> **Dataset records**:
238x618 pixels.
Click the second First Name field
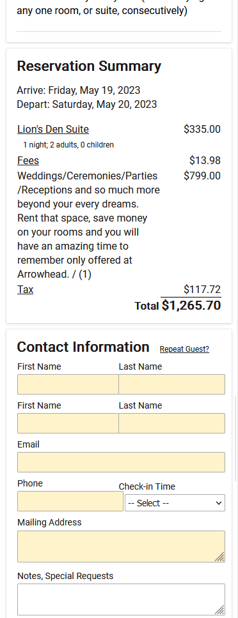pyautogui.click(x=68, y=423)
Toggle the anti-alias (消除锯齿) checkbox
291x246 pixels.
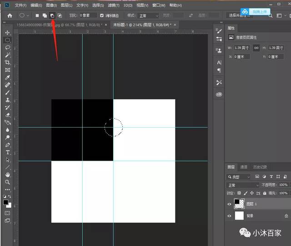click(102, 15)
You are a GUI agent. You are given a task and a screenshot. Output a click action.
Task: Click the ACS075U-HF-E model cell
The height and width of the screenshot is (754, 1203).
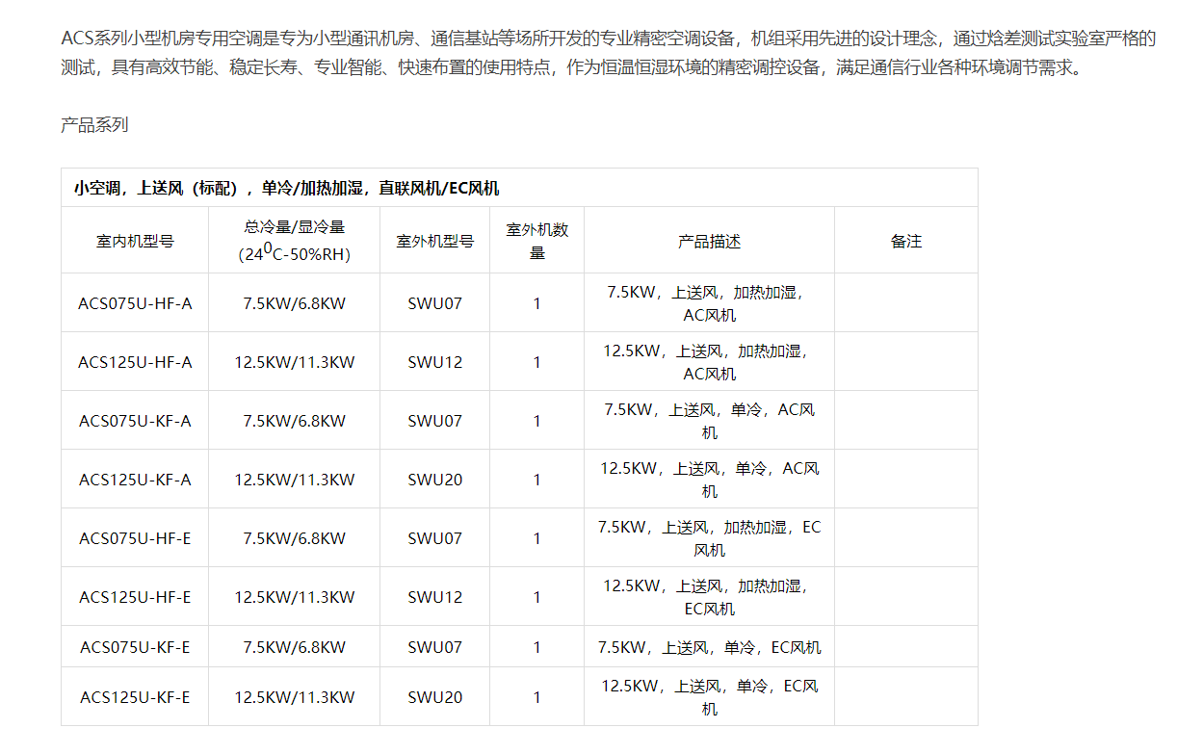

> **GOAL OF THE EXERCISE**: Exactly the lines from the line containing "Click the second First Name field" to the end of the records need to be copied, both ends included, with pictures left out.

> **RESULT FOR THIS EXERCISE**:
Click the second First Name field
pyautogui.click(x=68, y=423)
Toggle the anti-alias (消除锯齿) checkbox
291x246 pixels.
click(102, 15)
You are a GUI agent. You are given a task and a screenshot. Output a click action.
Task: Click the ACS075U-HF-E model cell
The height and width of the screenshot is (754, 1203).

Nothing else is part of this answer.